* Work item
Among the entries below, find each line holding "color" and return it.

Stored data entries
╭──
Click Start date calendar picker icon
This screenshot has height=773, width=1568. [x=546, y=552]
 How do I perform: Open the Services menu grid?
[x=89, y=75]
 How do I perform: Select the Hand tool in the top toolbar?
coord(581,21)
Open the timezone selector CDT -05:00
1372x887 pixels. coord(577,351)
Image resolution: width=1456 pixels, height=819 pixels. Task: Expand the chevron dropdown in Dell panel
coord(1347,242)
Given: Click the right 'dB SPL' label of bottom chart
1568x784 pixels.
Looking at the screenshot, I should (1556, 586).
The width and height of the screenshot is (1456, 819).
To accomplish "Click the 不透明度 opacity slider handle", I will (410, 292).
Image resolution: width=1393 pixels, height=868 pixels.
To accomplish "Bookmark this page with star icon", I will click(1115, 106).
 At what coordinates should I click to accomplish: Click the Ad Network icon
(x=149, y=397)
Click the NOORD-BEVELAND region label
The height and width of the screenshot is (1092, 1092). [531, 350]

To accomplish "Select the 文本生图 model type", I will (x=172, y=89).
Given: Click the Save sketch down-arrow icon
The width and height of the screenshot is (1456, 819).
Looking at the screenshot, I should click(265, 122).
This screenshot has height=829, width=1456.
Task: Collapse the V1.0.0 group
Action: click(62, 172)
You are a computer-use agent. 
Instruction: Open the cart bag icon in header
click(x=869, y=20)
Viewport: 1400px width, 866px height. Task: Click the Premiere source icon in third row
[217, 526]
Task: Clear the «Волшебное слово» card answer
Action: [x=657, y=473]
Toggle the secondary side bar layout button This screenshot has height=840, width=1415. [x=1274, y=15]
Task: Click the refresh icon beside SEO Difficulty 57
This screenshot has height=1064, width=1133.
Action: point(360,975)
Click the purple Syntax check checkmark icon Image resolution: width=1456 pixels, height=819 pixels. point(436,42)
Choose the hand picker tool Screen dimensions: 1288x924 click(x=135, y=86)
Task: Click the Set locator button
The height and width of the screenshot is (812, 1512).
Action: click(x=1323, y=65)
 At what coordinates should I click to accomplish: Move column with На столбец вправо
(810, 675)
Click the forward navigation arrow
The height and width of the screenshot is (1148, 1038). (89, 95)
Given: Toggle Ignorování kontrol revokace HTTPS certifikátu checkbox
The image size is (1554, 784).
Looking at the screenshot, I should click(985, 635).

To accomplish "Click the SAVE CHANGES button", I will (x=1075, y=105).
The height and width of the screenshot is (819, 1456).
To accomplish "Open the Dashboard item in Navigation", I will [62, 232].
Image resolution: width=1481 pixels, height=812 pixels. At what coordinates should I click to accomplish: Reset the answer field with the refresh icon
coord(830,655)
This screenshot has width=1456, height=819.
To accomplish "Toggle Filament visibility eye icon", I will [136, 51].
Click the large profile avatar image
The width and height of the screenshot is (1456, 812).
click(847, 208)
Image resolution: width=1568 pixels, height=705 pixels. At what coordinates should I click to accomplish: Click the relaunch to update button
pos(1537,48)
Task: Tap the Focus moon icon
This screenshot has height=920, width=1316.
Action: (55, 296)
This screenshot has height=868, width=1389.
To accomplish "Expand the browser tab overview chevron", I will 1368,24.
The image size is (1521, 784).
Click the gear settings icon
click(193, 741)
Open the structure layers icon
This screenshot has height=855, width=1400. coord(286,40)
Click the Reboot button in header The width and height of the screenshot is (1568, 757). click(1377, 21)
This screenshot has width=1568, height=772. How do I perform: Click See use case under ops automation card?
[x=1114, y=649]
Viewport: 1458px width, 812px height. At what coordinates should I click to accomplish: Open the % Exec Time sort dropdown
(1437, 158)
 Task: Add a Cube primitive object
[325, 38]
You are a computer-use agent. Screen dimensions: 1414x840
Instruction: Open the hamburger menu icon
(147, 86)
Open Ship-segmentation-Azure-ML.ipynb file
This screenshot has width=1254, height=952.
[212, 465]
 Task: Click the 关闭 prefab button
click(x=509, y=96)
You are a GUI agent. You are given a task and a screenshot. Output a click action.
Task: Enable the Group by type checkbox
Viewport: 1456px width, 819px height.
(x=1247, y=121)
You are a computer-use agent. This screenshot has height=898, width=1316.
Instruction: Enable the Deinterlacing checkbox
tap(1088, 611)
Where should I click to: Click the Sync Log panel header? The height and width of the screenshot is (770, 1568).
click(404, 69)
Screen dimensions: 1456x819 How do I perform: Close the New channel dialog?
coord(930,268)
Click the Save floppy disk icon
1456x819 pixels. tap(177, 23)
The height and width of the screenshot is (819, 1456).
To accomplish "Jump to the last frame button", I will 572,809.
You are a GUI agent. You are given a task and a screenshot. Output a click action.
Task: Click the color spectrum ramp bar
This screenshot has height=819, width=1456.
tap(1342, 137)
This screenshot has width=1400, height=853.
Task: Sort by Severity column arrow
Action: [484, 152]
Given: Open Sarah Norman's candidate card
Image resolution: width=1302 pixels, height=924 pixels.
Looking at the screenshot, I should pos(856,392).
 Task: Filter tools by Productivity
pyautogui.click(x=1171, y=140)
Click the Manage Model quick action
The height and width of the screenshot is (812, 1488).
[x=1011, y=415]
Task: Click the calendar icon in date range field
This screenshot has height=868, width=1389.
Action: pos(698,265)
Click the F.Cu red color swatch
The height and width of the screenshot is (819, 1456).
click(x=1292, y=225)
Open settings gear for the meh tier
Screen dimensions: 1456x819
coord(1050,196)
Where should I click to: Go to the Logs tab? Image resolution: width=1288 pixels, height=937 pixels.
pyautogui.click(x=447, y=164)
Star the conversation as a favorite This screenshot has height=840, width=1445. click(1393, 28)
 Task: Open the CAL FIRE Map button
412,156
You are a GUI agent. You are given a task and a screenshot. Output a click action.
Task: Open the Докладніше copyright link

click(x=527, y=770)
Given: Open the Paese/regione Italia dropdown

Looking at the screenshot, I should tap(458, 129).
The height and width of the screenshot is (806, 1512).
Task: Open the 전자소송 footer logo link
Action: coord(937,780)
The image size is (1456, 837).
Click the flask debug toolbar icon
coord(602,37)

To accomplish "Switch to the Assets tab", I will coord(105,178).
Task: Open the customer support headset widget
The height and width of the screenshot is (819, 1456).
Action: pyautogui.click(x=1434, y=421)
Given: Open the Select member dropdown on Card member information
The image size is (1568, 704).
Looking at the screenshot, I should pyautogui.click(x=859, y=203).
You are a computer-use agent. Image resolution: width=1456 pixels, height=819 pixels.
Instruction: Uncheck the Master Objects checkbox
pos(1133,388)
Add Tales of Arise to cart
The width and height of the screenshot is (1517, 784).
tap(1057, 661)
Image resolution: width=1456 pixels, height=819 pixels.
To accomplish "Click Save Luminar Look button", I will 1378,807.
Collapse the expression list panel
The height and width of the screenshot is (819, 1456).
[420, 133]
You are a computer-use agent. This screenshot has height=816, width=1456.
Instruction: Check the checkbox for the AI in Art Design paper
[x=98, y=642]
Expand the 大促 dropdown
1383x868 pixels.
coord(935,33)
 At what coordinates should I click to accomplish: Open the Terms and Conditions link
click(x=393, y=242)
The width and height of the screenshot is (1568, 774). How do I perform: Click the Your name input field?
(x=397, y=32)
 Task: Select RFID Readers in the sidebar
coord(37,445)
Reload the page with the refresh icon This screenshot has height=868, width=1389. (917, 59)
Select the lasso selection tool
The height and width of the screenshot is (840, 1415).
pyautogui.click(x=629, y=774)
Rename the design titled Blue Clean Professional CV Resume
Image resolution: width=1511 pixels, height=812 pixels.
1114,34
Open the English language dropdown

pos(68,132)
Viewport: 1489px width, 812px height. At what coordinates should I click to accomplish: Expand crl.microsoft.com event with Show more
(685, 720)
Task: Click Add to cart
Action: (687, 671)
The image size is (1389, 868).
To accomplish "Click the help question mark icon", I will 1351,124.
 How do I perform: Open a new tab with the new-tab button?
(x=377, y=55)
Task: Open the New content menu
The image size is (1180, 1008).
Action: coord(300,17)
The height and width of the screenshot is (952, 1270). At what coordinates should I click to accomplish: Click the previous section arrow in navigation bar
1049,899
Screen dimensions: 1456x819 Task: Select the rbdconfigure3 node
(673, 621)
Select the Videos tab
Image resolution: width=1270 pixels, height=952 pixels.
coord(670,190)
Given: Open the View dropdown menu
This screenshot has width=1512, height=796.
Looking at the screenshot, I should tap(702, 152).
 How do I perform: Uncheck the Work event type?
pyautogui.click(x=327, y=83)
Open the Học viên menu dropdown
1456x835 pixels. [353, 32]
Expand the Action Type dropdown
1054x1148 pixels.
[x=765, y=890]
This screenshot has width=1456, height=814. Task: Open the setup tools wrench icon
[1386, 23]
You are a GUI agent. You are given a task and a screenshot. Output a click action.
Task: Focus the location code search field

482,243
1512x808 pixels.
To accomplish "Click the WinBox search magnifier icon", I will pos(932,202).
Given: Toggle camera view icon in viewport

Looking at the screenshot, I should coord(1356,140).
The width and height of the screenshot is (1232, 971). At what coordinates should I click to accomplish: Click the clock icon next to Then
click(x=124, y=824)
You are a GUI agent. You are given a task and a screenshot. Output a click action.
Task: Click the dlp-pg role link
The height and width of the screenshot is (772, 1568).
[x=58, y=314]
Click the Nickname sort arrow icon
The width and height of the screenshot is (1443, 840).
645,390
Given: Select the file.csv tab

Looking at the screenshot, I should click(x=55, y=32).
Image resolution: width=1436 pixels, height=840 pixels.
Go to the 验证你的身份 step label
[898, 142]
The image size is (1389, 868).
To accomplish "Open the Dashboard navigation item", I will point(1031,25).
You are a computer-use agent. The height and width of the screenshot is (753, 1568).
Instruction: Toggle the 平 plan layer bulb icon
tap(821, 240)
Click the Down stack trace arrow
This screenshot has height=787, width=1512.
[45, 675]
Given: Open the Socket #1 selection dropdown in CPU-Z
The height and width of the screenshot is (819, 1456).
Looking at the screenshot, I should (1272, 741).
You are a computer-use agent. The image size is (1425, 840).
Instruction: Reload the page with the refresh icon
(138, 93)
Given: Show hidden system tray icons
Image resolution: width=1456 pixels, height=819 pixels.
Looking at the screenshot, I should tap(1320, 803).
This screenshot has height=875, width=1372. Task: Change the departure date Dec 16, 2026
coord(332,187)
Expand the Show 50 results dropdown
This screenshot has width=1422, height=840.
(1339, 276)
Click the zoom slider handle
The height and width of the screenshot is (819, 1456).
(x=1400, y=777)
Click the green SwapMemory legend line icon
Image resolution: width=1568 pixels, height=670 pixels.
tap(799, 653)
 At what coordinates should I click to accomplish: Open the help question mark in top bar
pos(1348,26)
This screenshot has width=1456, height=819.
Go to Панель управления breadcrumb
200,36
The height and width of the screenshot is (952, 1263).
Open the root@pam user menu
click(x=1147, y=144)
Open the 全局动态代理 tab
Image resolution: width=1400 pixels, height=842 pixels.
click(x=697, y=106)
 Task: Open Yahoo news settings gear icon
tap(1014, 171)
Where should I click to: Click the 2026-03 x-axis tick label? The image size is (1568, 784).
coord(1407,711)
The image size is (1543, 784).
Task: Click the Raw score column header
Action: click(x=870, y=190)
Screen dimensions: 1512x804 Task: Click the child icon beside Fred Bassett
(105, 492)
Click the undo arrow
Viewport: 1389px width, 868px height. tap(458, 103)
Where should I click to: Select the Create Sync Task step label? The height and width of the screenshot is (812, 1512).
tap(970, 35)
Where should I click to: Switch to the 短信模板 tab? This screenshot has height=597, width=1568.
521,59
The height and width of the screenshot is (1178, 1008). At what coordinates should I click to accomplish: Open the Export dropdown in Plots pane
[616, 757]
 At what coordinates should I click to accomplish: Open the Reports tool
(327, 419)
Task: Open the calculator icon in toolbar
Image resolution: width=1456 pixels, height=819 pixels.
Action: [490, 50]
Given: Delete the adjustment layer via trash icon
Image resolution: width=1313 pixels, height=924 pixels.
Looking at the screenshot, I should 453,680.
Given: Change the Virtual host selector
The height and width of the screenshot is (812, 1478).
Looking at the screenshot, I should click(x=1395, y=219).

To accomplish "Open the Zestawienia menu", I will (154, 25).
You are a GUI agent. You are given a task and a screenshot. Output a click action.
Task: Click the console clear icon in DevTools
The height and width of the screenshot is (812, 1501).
╰──
* Answer space
Task: Click the color spectrum ramp bar
Click the F.Cu red color swatch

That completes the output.